Good ideas often have a hard time succeeding in the world. Yet the ridiculous Kidney Heist tale keeps circulating, with no resources whatsoever to support it. 
Why? Is it simply because hijacked kidneys sell better than other topics? Or is it possible to make a true, worthwhile idea circulate as effectively as this false idea?

The Truth About Movie Popcorn 

Art Silverman stared at a bag of movie popcorn. It looked out of place sitting on his desk. His office had long since filled up with fake-butter fumes. Silverman knew, because of his organization’ s research, that the popcorn on his desk was unhealthy. Shockingly unhealthy, in fact. His job was to figure out a way to communicate this message to the unsuspecting moviegoers of America. 
Silverman worked for the Center for Science in the Public Interest (CSPI), a nonprofit group that educates the public about nutrition.

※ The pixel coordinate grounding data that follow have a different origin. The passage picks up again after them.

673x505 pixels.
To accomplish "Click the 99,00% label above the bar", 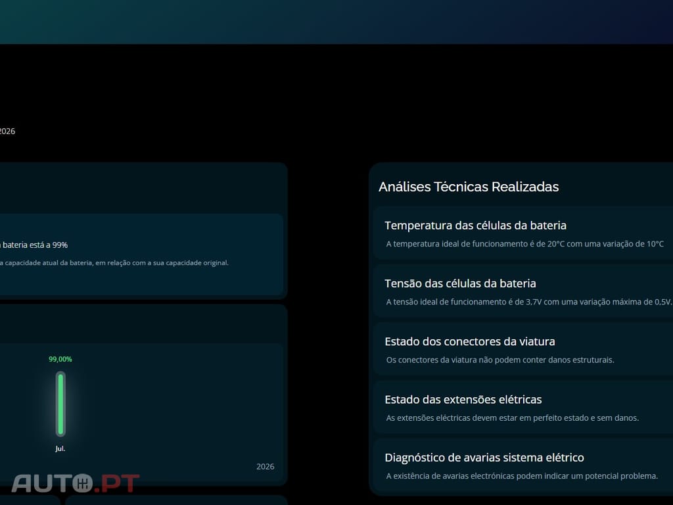I will coord(60,359).
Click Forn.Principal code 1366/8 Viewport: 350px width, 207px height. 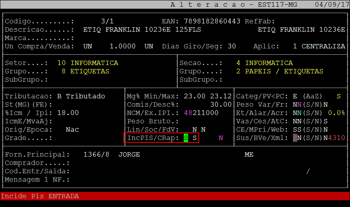point(96,154)
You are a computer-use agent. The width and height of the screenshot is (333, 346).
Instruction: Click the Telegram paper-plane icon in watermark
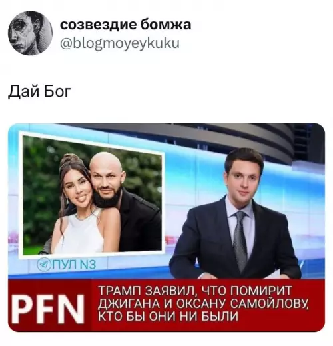43,265
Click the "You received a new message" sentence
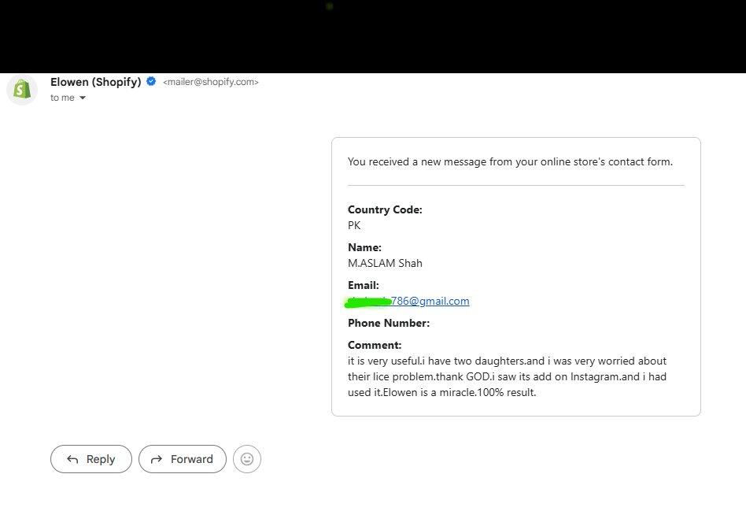This screenshot has height=511, width=746. tap(510, 162)
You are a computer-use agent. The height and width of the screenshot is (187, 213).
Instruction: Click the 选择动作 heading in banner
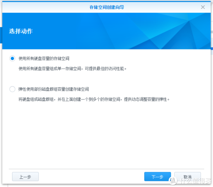21,31
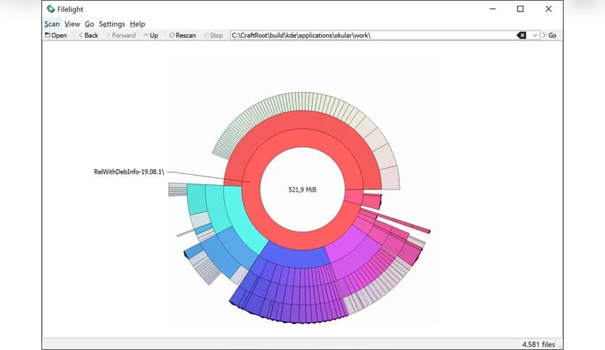Open the Scan menu
The height and width of the screenshot is (350, 605).
click(51, 24)
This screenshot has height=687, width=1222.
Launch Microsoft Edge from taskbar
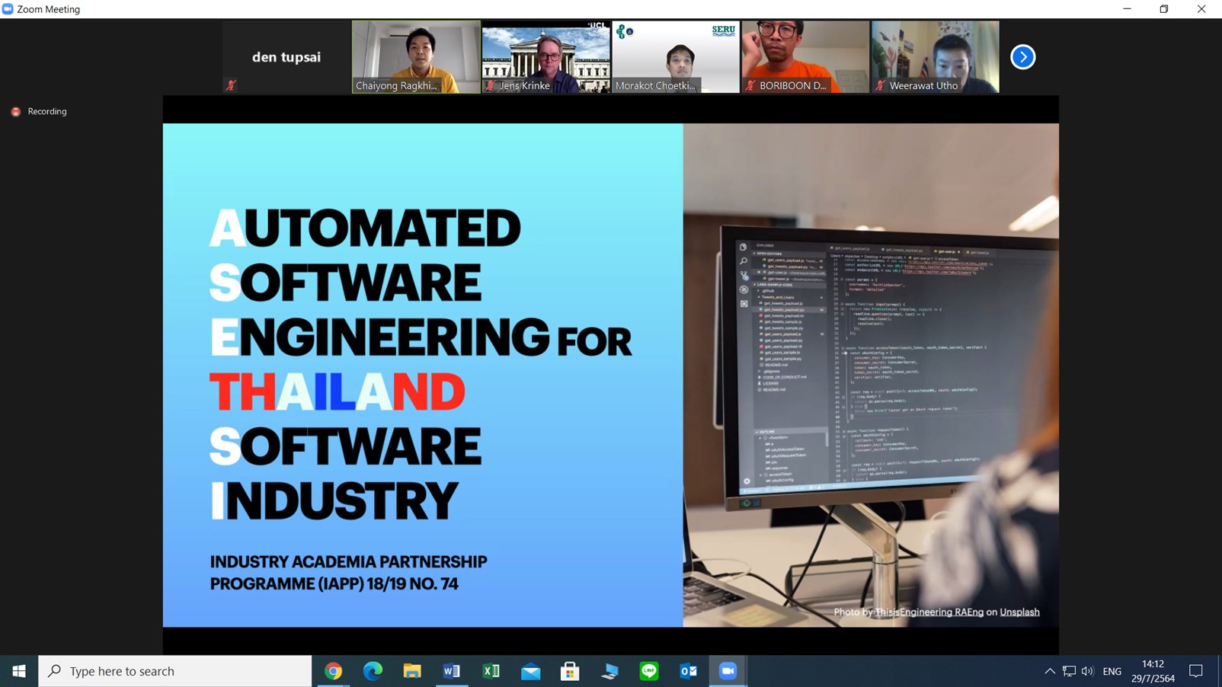(x=373, y=671)
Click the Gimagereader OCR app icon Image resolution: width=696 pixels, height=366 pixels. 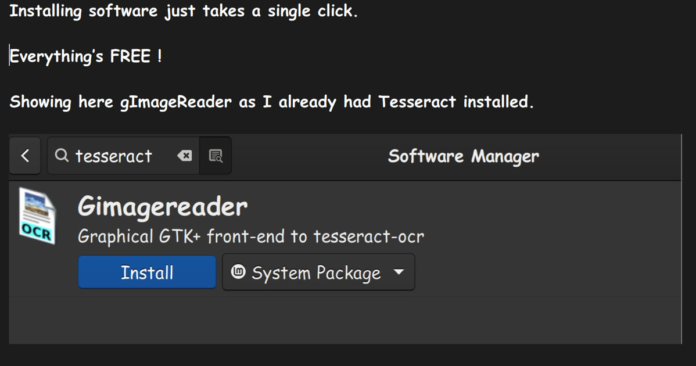[37, 216]
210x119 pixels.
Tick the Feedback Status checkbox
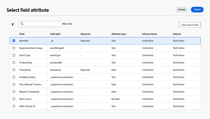(x=14, y=77)
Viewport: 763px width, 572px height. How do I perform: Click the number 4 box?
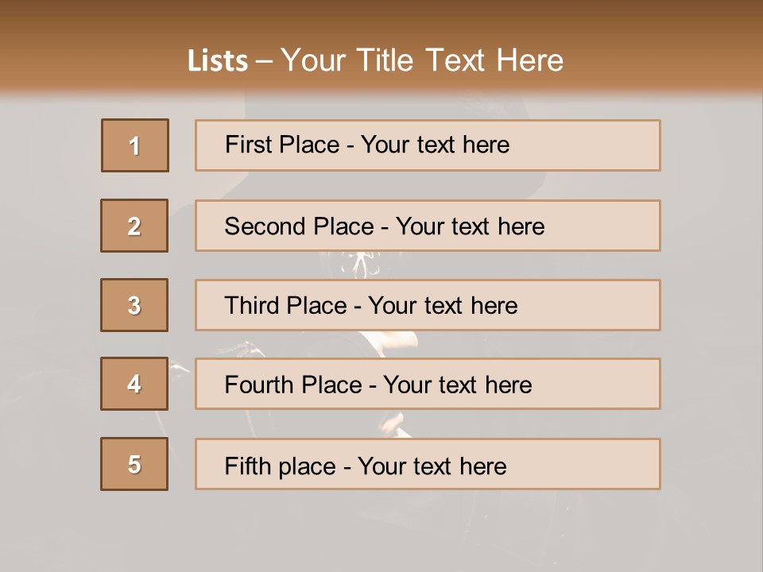(134, 384)
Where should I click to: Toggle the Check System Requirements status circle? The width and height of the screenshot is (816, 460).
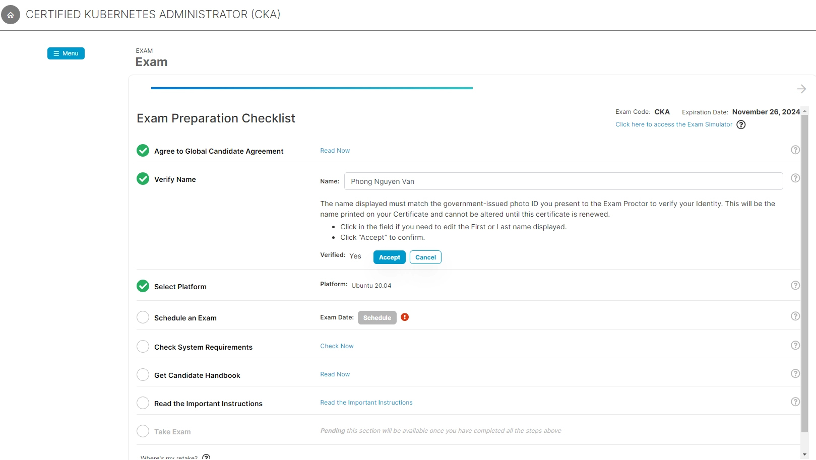(x=143, y=347)
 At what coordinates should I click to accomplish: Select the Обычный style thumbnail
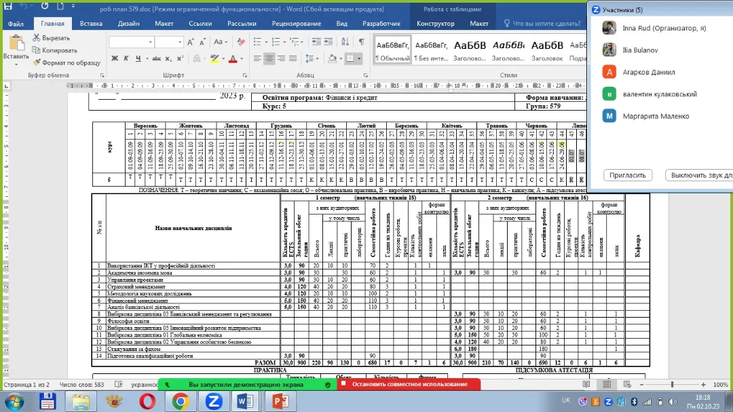click(x=392, y=50)
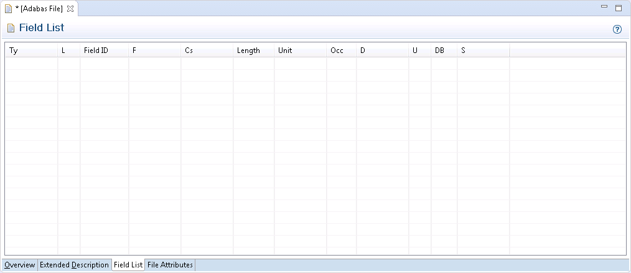Click the DB column header
The height and width of the screenshot is (273, 631).
(x=444, y=50)
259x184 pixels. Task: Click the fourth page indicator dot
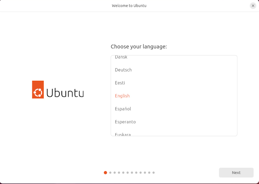tap(119, 173)
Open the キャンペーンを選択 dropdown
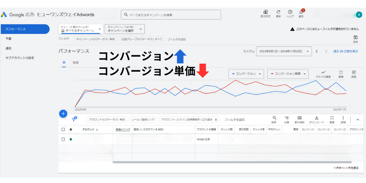 (124, 29)
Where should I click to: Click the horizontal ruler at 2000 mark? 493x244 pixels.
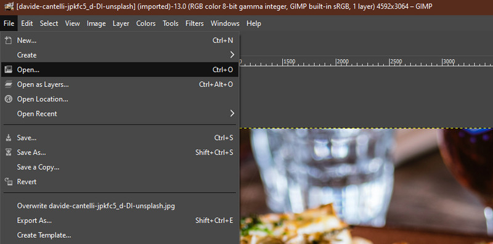(336, 62)
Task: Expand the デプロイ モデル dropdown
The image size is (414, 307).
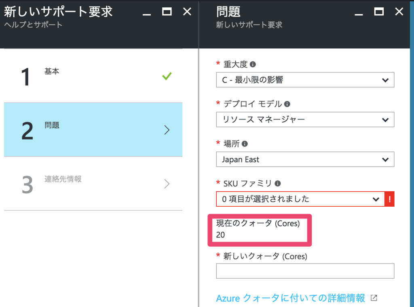Action: click(x=305, y=120)
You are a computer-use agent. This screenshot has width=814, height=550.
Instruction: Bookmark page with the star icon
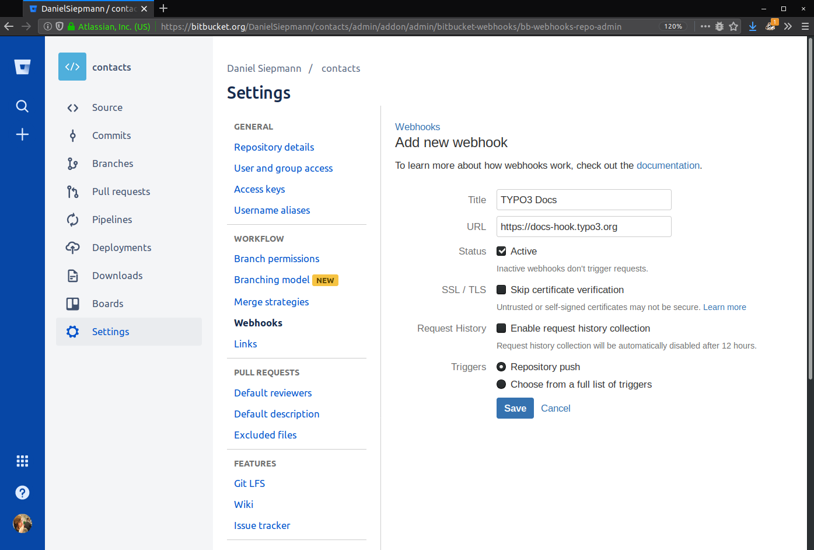point(733,26)
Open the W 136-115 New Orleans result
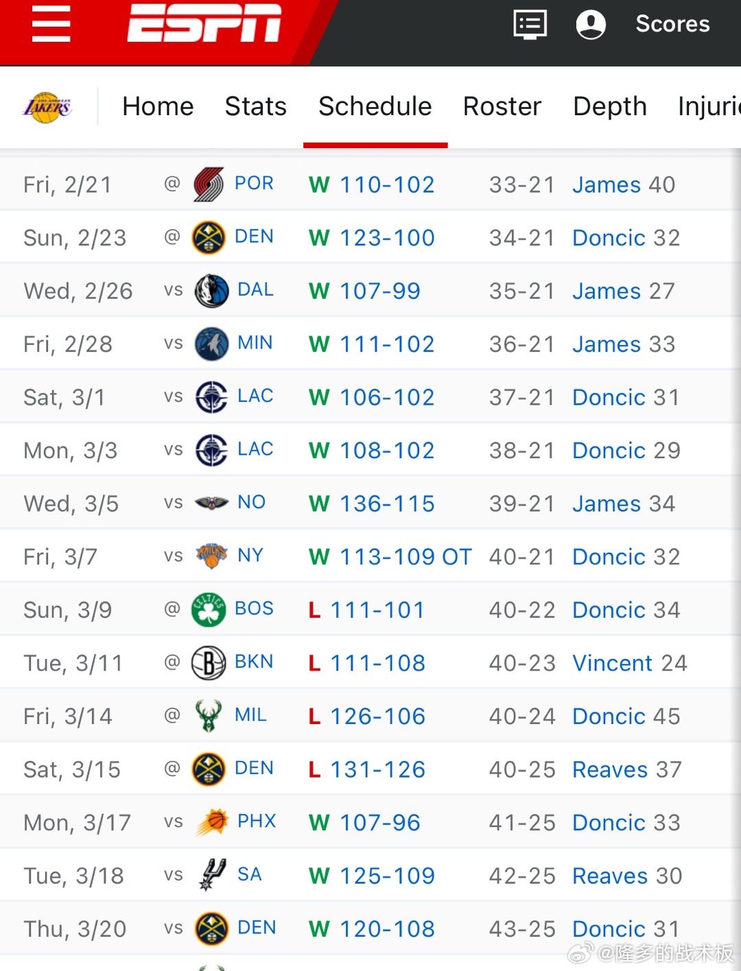 387,504
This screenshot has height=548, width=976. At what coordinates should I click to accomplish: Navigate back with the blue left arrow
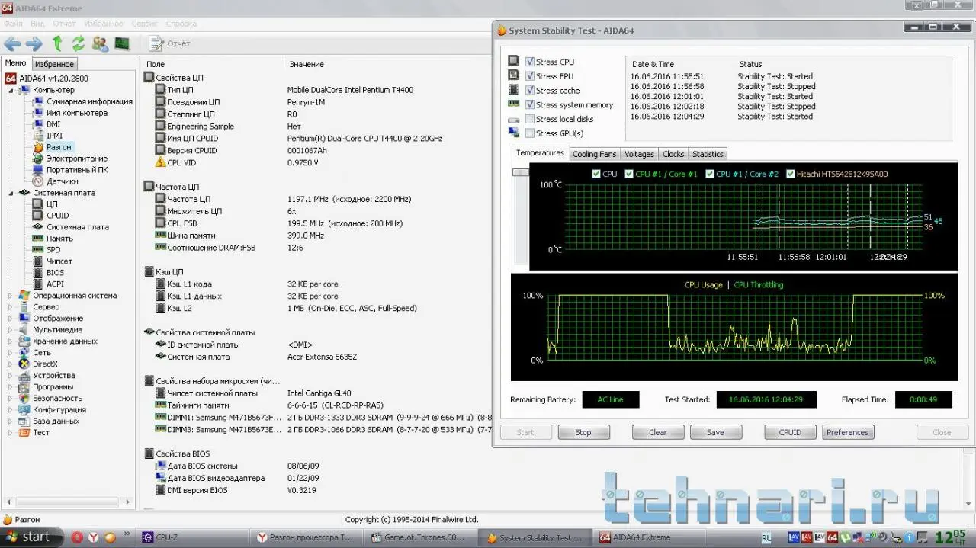click(x=12, y=43)
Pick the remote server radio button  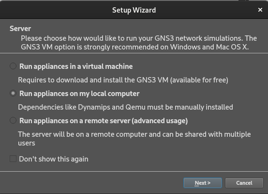(x=13, y=120)
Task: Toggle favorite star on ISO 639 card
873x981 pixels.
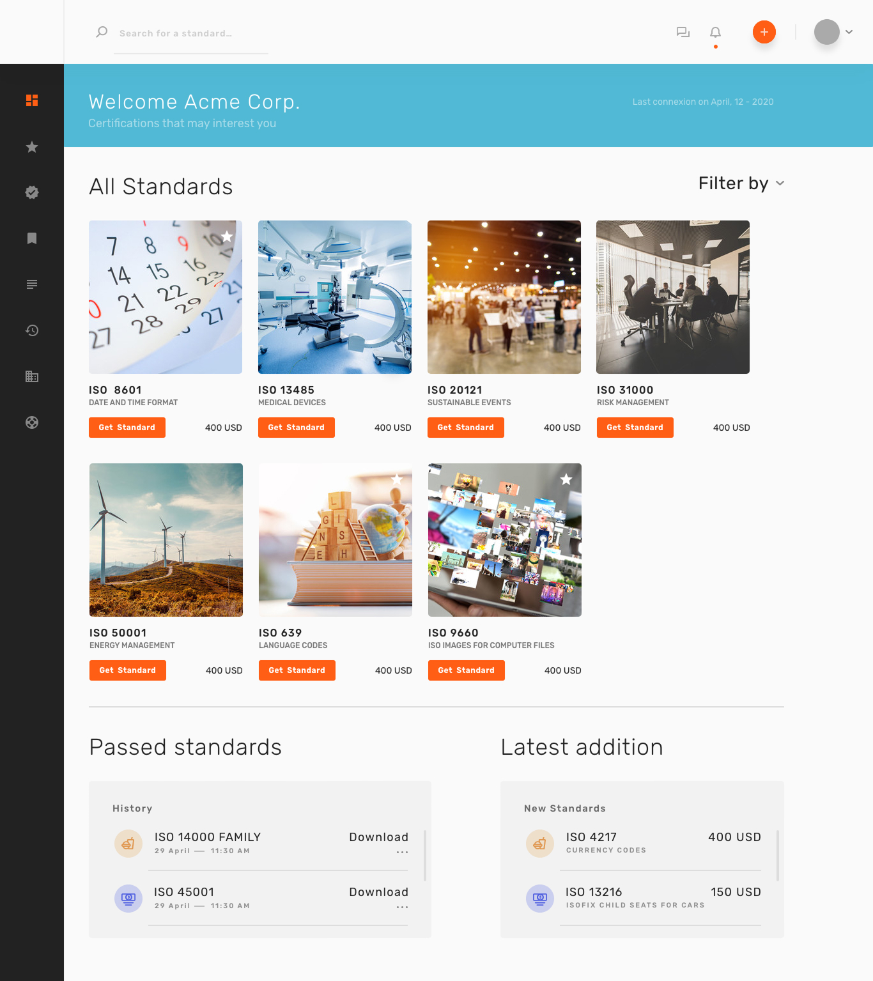Action: (397, 479)
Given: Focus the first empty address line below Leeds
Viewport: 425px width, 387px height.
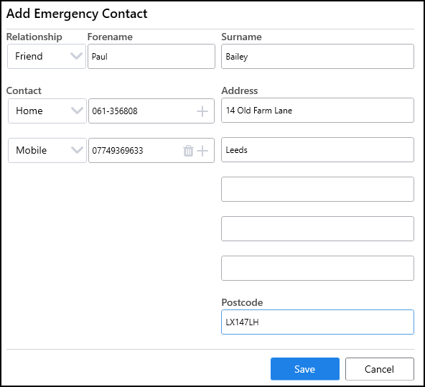Looking at the screenshot, I should point(317,189).
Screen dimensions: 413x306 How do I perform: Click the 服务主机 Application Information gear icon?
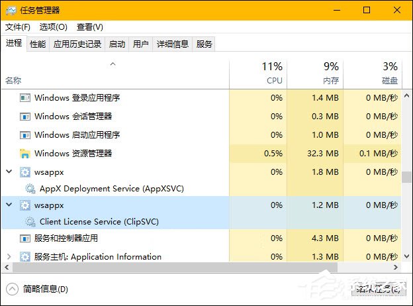pos(25,257)
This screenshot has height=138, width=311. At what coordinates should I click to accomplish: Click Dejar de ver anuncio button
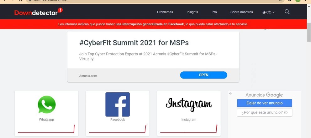264,103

The CSPI sent bags of movie popcorn from a dozen theaters in three major cities to a lab for nutritional analysis. The results surprised everyone. 
The United States Department of Agriculture (USDA) recommends that a normal diet contain no more than 20 grams of saturated fat each day. According to the lab results, the typical bag of popcorn had 37 grams. 
The culprit was coconut oil, which theaters used to pop their popcorn. Coconut oil had some big advantages over other oils. It gave the popcorn a nice, silky texture, and released a more pleasant and natural aroma than the alternative oils. Unfortunately, as the lab results showed, coconut oil was also brimming with saturated fat. 
The single serving of popcorn on Silverman’s desk—a snack someone might scarf down between meals—had nearly two days’ worth of saturated fat. And those 37 grams of saturated fat were packed into a medium-sized serving of popcorn. No doubt a decentsized bucket could have cleared triple digits. 
The challenge, Silverman realized, was that few people know what “37 grams of saturated fat” means. Most of us don’t memorize the USDA’s daily nutrition recommendations. Is 37 grams good or bad? And even if we have an intuition that it’s bad, we’d wonder if it was “bad bad” (like cigarettes) or “normal bad” (like a cookie or a milk shake). 
Even the phrase “37 grams of saturated fat” by itself was enough to cause most people’s eyes to glaze over. “Saturated fat has zero appeal,” Silverman says. “It’s dry, it’s academic, who cares?” 
Silverman could have created some kind of visual comparison— perhaps an advertisement comparing the amount of saturated fat in the popcorn with the USDA’ s recommended daily allowance. Think of a bar graph, with one of the bars stretching twice as high as the other. 
But that was too scientific somehow. Too rational. The amount of fat in this popcorn was, in some sense, not rational. It was ludicrous. The CSPI needed a way to shape the message in a way that fully communicated this ludicrousness.
Silverman came up with a solution. 

CSPI called a press conference on September 27, 1992. Here’s the message it presented: “A medium-sized ‘butter’ popcorn at a typical neighborhood movie theater contains more artery-clogging fat than a bacon-and-eggs breakfast, a Big Mac and fries for lunch, and a steak dinner with all the trimmings—combined!” 
The folks at CSPI didn’t neglect the visuals—they laid out the full buffet of greasy food for the television cameras. An entire day’ s worth of unhealthy eating, displayed on a table. All that saturated fat— stuffed into a single bag of popcorn.
The story was an immediate sensation, featured on CBS, NBC, ABC, and CNN. It made the front pages of USA Today, the Los Angeles Times, and The Washington Post’s Style section. Leno and Letterman cracked jokes about fat-soaked popcorn, and headline writers trotted out some doozies: “Popcorn Gets an ‘R’ Rating,” “Lights, Action, Cholesterol!” “Theater Popcorn is Double Feature of Fat.” 
The idea stuck. Moviegoers, repulsed by these findings, avoided popcorn in droves. Sales plunged. The service staff at movie houses grew accustomed to fielding questions about whether the popcorn was popped in the “bad” oil. Soon after, most of the nation’ s biggest theater chains—including United Artists, AMC, and Loews— announced that they would stop using coconut oil.